According to borrower data from Lending Club ($LC), the average revolving credit per borrower on the peer-to-peer lending site has gone up roughly $3,000.
Put simply, it's a sign that people are taking on more debt. On its own, that's not a terribly surprising trendline. But in the same data is a flat line when looking at the average income of those same borrowers. To some analysts, this is a pre-crash signal: as consumers take on more debt and bills pile up, defaults increase and banks put the brakes on lending.
These time series come via data we've collected over time via Lending Club that, as of 2017, had $4.64 billion in assets. While these numbers don't provide a macro look at the economy — or lending overall — they do show some curious trends from a relevant sample that are worth a deeper look.
Average Revolving Credit Per Borrower accelerating
According to the Federal Reserve's Consumer Credit release, consumer revolving credit debt has reached $1.055 trillion, a $197 billion increase since 2013 alone.
On a per-borrower level, data shows that the trend has picked up in the past year. Average revolving credit per borrower at the time of loan request was $14,900 in May 2018. By May 2019, that number has reached $17,900.

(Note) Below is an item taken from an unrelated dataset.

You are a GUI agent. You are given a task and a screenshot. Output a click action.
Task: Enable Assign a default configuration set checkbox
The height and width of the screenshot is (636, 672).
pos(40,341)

Deb and Income out of sync
The average debt-to-income ratio for borrowers has also accelerated in the past few years. In July 2016, the ratio was at 19%. By February 2018 it spiked to 49.8% and has since settled at 39% as of this month. This is a sign that borrowers are using more credit and paying off less. But it's also a sign that income isn't keeping pace with debt.
While the average income of borrowers was on a steady increase through 2016, it has since stagnated, despite the fact that consumers are borrowing more.
Herein lies the problem with increasing revolving credit per borrower as introduced above: if credit lines are soaring and income is flatlining, something's gotta give.
(Do note that the April 2019 income number drops precipitously as those numbers are still coming in.)
With that, here are some sobering numbers from the Quarterly Report on Household Debt and Credit from the Federal Reserve of New York:
Aggregate household debt balances ticked up in the fourth quarter of 2018 for the 18th consecutive quarter, and are now $869 billion (6.9%) higher than the previous (2008Q3) peak of $12.68 trillion. As of December 31, 2018, total household indebtedness was $13.54 trillion, a $32 billion (0.2%) increase from the third quarter of 2018. Overall household debt is now 21.4% above the 2013Q2 trough.